Exercise aim:
Edit the stretch from the line containing "Screen dimensions: 1254x296" through the line containing "I will coord(419,39).", replacing "Peru" with "Chile" and leaving everything else unchanged.

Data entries
- - -
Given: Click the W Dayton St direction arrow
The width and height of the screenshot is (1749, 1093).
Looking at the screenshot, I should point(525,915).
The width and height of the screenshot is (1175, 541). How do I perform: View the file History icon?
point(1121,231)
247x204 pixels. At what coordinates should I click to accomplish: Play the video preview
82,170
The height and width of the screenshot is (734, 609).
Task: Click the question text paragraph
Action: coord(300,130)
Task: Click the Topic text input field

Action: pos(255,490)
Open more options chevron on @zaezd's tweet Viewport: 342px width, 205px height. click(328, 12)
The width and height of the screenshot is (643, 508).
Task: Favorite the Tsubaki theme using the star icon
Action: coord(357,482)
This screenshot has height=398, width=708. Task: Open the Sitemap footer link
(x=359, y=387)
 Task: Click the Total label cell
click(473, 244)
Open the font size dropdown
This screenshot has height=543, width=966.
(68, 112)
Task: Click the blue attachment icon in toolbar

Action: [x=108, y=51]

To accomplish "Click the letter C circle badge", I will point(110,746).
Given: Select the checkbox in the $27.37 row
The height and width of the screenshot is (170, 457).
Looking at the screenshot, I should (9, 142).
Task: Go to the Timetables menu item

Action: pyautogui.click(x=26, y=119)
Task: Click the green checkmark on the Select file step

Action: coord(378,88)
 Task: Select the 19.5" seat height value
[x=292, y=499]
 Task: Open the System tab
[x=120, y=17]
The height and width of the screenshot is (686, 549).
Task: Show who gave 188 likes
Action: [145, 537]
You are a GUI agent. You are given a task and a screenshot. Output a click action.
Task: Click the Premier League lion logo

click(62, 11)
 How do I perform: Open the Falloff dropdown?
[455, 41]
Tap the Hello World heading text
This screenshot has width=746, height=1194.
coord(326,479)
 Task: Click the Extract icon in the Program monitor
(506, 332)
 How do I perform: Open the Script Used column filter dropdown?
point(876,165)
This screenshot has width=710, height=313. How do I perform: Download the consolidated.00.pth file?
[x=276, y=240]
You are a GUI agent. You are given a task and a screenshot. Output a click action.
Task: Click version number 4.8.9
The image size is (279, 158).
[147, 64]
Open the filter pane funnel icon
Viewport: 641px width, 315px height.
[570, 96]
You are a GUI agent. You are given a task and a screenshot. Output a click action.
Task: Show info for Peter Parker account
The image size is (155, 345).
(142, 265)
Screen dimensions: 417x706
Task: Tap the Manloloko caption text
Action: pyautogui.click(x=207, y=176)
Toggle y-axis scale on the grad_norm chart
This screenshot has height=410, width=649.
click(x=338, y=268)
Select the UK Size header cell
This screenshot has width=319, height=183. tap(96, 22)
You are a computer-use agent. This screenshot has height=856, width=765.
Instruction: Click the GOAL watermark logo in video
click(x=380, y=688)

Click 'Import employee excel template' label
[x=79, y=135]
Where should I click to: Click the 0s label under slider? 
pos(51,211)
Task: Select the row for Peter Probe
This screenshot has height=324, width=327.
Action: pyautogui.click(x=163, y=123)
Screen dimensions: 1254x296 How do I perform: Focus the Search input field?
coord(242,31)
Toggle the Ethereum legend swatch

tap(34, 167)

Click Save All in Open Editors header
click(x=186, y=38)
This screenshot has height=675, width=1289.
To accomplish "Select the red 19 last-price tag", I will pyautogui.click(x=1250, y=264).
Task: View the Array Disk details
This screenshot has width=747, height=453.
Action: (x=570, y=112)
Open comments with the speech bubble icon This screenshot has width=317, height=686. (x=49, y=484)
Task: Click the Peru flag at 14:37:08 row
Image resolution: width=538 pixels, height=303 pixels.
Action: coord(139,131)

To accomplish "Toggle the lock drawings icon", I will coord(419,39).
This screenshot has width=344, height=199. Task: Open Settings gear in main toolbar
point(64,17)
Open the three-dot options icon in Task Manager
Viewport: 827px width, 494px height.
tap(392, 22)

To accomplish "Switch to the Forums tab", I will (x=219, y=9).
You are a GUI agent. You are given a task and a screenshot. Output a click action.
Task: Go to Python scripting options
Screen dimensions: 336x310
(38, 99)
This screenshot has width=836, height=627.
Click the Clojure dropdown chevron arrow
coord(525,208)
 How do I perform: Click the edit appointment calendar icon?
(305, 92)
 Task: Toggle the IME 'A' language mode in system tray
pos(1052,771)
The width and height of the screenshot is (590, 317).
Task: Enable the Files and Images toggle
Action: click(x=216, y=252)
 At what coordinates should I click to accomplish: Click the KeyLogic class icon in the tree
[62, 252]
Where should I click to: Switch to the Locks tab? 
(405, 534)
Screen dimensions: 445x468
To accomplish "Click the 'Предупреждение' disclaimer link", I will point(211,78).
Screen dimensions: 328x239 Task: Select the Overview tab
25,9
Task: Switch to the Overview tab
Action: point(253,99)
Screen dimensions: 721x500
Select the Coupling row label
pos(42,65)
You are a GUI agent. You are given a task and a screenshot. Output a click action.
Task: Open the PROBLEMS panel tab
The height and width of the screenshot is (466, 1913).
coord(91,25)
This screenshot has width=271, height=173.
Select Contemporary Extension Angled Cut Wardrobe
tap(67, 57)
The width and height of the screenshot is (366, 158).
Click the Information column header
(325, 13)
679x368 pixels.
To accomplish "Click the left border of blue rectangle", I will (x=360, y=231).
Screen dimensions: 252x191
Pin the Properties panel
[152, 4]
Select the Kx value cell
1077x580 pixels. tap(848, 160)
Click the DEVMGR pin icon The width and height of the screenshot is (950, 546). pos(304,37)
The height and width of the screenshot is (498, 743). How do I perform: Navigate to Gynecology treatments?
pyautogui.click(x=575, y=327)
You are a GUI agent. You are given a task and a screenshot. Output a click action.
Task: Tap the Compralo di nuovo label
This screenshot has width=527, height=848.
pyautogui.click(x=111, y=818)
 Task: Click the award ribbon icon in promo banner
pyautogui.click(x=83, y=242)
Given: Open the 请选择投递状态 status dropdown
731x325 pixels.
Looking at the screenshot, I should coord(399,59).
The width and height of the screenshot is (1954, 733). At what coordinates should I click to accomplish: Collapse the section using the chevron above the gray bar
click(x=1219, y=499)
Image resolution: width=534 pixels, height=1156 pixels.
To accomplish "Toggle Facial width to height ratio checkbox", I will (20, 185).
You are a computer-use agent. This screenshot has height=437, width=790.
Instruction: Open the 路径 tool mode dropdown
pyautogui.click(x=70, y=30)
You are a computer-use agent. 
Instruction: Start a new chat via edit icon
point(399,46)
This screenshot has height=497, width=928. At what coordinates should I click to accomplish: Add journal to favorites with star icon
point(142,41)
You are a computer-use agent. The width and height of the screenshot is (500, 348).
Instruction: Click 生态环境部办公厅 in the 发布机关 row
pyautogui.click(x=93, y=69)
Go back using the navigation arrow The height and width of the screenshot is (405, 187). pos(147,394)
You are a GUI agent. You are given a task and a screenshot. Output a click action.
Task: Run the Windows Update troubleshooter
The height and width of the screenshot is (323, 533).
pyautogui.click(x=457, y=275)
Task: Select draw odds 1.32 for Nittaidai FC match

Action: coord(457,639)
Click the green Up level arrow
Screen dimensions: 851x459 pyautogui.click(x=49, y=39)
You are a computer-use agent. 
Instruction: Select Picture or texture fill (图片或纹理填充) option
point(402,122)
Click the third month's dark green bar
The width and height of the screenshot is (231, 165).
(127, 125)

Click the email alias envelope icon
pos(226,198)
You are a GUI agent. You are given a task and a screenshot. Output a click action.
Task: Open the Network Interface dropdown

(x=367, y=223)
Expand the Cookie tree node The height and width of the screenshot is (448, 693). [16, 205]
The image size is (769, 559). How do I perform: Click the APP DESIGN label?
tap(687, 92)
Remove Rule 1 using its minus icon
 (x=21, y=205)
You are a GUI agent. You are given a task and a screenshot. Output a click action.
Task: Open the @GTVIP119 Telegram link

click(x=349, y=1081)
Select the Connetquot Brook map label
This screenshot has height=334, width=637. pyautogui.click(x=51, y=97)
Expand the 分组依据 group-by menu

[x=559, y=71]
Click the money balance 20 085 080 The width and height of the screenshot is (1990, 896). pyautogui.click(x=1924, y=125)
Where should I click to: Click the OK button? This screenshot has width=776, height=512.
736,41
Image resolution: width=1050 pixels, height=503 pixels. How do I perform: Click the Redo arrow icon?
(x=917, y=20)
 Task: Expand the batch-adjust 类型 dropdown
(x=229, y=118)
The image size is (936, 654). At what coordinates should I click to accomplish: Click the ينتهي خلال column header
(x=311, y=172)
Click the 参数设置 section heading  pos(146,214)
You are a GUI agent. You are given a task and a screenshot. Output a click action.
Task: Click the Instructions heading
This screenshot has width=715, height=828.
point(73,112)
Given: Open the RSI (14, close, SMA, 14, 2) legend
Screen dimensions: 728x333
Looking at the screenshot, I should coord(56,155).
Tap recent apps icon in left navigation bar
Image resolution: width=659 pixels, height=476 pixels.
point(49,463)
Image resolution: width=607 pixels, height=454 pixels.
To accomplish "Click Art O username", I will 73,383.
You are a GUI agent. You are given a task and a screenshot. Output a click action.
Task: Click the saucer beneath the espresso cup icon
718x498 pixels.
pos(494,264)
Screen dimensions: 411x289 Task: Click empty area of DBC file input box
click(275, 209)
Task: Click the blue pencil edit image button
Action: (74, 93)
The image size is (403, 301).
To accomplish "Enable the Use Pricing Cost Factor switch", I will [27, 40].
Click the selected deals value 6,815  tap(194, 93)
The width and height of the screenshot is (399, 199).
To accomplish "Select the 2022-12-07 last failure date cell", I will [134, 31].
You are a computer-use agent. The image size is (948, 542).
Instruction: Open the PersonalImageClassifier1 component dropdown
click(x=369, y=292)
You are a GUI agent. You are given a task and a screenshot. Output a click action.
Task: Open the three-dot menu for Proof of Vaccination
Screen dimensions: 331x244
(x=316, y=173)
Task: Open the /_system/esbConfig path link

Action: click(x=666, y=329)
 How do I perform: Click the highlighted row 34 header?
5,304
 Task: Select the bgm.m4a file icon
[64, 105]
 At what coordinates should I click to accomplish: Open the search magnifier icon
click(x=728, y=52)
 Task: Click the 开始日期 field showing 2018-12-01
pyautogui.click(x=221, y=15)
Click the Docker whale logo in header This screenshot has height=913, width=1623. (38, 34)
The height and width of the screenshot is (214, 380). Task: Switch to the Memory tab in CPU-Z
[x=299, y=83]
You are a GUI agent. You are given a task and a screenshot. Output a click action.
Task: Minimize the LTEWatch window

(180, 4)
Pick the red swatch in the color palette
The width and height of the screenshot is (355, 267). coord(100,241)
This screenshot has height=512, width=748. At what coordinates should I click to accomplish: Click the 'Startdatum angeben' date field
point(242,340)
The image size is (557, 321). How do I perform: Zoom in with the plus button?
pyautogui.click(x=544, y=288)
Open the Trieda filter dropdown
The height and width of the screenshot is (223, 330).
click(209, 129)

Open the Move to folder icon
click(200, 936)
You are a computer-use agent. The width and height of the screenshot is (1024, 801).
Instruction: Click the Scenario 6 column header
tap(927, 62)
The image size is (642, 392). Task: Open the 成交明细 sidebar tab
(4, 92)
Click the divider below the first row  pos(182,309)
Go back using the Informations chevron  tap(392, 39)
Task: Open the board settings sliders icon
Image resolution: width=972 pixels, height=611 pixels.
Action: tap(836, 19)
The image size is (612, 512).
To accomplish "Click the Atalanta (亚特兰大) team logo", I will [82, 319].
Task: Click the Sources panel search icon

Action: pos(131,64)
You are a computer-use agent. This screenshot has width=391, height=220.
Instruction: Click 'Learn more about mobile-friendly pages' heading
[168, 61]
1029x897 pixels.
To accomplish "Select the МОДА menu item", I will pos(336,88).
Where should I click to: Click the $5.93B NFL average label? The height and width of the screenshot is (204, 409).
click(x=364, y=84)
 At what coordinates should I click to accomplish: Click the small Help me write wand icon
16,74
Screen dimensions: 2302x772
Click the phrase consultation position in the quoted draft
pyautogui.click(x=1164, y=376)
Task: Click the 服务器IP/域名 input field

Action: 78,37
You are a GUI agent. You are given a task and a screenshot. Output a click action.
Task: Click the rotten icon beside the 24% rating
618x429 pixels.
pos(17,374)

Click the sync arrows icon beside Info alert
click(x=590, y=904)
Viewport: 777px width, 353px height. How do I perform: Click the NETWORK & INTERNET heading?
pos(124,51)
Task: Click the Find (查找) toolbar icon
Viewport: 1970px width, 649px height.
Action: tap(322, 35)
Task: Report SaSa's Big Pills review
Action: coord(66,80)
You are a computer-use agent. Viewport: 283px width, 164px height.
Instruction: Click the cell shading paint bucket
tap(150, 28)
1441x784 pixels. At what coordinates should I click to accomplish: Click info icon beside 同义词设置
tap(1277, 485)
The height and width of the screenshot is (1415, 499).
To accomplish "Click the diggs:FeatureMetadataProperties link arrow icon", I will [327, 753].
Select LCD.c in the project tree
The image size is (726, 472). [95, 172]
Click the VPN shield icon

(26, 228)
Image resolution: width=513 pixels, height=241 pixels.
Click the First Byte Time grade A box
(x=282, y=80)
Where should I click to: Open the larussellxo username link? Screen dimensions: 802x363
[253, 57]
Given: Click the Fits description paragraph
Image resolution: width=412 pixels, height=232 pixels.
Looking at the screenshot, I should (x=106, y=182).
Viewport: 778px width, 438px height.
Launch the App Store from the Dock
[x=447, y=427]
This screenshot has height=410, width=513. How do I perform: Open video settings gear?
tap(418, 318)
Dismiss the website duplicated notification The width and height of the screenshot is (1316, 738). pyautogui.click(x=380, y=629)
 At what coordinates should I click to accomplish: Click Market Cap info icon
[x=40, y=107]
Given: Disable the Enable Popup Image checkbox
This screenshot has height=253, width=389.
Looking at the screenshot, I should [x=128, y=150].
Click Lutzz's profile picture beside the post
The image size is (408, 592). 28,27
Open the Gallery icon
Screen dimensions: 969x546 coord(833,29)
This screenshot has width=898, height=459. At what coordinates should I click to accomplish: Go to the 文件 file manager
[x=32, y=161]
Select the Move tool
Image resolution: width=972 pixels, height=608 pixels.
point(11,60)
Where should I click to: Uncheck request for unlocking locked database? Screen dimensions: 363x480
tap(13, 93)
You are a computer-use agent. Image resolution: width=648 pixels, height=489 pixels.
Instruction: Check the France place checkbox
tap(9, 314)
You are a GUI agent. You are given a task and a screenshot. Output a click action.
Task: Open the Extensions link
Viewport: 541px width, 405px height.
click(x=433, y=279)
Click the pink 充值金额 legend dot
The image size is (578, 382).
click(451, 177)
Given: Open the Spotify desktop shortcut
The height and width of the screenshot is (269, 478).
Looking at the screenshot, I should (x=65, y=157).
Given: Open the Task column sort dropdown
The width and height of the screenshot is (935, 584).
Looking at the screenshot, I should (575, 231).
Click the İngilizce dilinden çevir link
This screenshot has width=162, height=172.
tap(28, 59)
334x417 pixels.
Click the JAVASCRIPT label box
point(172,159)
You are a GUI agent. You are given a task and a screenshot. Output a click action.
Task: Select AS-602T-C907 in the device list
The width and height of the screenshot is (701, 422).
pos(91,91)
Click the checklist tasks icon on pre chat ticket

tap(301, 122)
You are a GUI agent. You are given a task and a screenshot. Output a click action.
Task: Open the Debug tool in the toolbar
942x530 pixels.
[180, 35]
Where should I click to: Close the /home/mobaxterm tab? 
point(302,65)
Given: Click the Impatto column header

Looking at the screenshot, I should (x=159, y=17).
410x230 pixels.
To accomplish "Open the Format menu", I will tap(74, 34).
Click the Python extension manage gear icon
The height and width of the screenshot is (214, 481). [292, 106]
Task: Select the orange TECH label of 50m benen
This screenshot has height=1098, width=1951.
- - -
Answer:
Screen dimensions: 1254x296 How do I perform: Focus the Search input field?
coord(242,31)
Toggle the Ethereum legend swatch

tap(34, 167)

Click Save All in Open Editors header
click(x=186, y=38)
This screenshot has height=675, width=1289.
To accomplish "Select the red 19 last-price tag", I will pyautogui.click(x=1250, y=264).
Task: View the Array Disk details
This screenshot has width=747, height=453.
Action: (x=570, y=112)
Open comments with the speech bubble icon This screenshot has width=317, height=686. (x=49, y=484)
Task: Click the Chile flag at 14:37:08 row
Image resolution: width=538 pixels, height=303 pixels.
Action: coord(139,131)

To accomplish "Toggle the lock drawings icon", I will coord(419,39).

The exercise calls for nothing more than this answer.